■ Written request: List every line of the records that contains the word "accomplish", copying each line in full.

(Records of locating words and elements)

════════════════

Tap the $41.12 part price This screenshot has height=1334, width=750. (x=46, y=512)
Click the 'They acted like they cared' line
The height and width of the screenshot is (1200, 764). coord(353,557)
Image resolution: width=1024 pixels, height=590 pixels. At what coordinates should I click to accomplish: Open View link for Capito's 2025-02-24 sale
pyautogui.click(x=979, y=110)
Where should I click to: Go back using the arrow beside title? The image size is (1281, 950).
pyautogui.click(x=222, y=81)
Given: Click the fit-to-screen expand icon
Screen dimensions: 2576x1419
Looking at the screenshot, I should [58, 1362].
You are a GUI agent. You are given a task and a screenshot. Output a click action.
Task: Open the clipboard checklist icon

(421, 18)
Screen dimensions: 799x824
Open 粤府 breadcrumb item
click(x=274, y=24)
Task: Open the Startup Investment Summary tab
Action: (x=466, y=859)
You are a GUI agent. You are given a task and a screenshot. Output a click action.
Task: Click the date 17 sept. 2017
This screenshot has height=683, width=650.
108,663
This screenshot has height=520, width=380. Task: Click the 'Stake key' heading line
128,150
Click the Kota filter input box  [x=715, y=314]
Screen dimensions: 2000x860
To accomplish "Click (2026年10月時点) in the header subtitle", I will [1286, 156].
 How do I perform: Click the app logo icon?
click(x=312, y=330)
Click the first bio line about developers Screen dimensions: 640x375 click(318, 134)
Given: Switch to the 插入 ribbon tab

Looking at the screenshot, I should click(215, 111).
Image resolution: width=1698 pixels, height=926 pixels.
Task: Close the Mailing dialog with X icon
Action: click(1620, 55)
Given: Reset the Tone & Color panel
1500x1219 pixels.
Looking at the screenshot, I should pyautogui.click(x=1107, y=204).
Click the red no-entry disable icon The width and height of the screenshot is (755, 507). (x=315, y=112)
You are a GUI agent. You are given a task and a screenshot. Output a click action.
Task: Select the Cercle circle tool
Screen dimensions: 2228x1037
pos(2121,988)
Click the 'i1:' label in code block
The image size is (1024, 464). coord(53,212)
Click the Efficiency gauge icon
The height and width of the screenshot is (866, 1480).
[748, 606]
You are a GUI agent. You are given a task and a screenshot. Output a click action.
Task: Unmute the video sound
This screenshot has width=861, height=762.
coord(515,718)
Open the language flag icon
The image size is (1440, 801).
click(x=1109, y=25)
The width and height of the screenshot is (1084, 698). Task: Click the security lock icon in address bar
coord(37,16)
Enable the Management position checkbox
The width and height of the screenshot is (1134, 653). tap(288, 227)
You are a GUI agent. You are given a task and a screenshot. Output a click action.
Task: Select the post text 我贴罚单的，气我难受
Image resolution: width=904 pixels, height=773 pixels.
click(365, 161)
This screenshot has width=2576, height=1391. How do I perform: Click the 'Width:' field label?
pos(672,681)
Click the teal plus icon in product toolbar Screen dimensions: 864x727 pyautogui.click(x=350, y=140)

════════════════

■ Answer:
Image resolution: width=1024 pixels, height=590 pixels. At what coordinates should I click to accomplish: Open View link for Capito's 2025-02-24 sale
To accomplish "Click (2026年10月時点) in the header subtitle", I will [1286, 156].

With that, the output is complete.